问题
I am trying to use urllib2
through a proxy; however, after trying just about every variation of passing my verification details using urllib2
, I either get a request that hangs forever and returns nothing or I get 407 Errors
. I can connect to the web fine using my browser which connects to a prox-pac and redirects accordingly; however, I can't seem to do anything via the command line curl
, wget
, urllib2
etc. even if I use the proxies that the prox-pac redirects to.
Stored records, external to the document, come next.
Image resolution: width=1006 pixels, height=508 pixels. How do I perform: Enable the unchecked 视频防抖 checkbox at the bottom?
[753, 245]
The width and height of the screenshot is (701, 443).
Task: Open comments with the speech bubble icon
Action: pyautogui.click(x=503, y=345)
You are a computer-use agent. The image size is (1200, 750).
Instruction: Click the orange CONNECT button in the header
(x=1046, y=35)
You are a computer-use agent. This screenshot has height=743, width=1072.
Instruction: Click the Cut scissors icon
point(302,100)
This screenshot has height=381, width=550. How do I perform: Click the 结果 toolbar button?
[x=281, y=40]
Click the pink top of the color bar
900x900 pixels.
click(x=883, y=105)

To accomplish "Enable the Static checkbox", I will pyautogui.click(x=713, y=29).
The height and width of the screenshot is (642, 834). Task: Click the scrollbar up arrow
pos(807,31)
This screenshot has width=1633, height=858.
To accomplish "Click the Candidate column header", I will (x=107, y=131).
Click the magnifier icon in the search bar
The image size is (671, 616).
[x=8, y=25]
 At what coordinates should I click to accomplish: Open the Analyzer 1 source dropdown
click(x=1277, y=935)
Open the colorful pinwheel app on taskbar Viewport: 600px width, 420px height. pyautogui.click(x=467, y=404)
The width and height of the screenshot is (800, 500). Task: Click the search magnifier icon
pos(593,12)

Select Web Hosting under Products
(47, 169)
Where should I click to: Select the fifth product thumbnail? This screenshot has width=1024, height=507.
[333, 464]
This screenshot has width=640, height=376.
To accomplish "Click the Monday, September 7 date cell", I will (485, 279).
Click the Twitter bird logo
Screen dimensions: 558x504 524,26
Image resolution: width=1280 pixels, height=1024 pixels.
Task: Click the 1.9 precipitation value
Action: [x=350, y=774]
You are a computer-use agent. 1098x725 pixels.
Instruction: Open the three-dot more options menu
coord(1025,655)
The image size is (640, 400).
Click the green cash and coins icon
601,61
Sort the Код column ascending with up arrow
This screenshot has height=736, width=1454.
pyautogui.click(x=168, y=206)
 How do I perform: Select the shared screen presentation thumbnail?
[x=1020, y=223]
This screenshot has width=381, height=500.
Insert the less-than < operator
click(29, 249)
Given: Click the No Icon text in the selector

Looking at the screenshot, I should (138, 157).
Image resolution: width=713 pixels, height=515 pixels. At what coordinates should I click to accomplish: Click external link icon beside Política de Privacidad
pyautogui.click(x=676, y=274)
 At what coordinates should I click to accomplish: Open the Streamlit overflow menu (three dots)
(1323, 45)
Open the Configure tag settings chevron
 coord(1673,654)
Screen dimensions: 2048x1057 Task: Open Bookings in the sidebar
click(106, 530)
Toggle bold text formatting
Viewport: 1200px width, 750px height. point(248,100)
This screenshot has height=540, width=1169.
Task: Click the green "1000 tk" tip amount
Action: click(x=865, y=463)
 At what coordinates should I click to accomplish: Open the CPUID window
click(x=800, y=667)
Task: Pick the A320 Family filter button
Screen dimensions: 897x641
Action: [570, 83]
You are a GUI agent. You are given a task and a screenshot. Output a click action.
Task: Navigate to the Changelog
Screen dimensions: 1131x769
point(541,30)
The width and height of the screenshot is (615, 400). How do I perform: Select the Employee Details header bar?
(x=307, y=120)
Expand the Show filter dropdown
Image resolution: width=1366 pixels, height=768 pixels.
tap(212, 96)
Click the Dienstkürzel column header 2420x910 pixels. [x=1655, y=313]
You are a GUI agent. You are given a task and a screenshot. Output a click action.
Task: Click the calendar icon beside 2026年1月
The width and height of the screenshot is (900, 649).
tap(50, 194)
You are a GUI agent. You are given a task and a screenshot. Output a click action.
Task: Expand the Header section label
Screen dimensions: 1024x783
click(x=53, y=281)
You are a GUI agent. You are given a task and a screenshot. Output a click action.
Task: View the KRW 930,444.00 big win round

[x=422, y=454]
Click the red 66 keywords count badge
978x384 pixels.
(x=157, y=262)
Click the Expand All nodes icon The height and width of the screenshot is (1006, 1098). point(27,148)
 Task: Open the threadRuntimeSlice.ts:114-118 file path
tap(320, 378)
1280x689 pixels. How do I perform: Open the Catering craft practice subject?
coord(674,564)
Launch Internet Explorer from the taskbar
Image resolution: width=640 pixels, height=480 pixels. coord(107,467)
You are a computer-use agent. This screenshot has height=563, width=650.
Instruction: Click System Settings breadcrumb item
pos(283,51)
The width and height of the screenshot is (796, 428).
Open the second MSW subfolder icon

I tried setting my proxy to all of the proxies from the pac-file using urllib2
, none of which work.
My current script looks like this:
import urllib2 as url
proxy = url.ProxyHandler({'http': 'username:password@my.proxy:8080'})
auth = url.HTTPBasicAuthHandler()
opener = url.build_opener(proxy, auth, url.HTTPHandler)
url.install_opener(opener)
url.urlopen("http://www.google.com/")
which throws HTTP Error 407: Proxy Authentication Required
and I also tried:
import urllib2 as url
handlePass = url.HTTPPasswordMgrWithDefaultRealm()
handlePass.add_password(None, "http://my.proxy:8080", "username", "password")
auth_handler = url.HTTPBasicAuthHandler(handlePass)
opener = url.build_opener(auth_handler)
url.install_opener(opener)
url.urlopen("http://www.google.com")
which hangs like curl
or wget
timing out.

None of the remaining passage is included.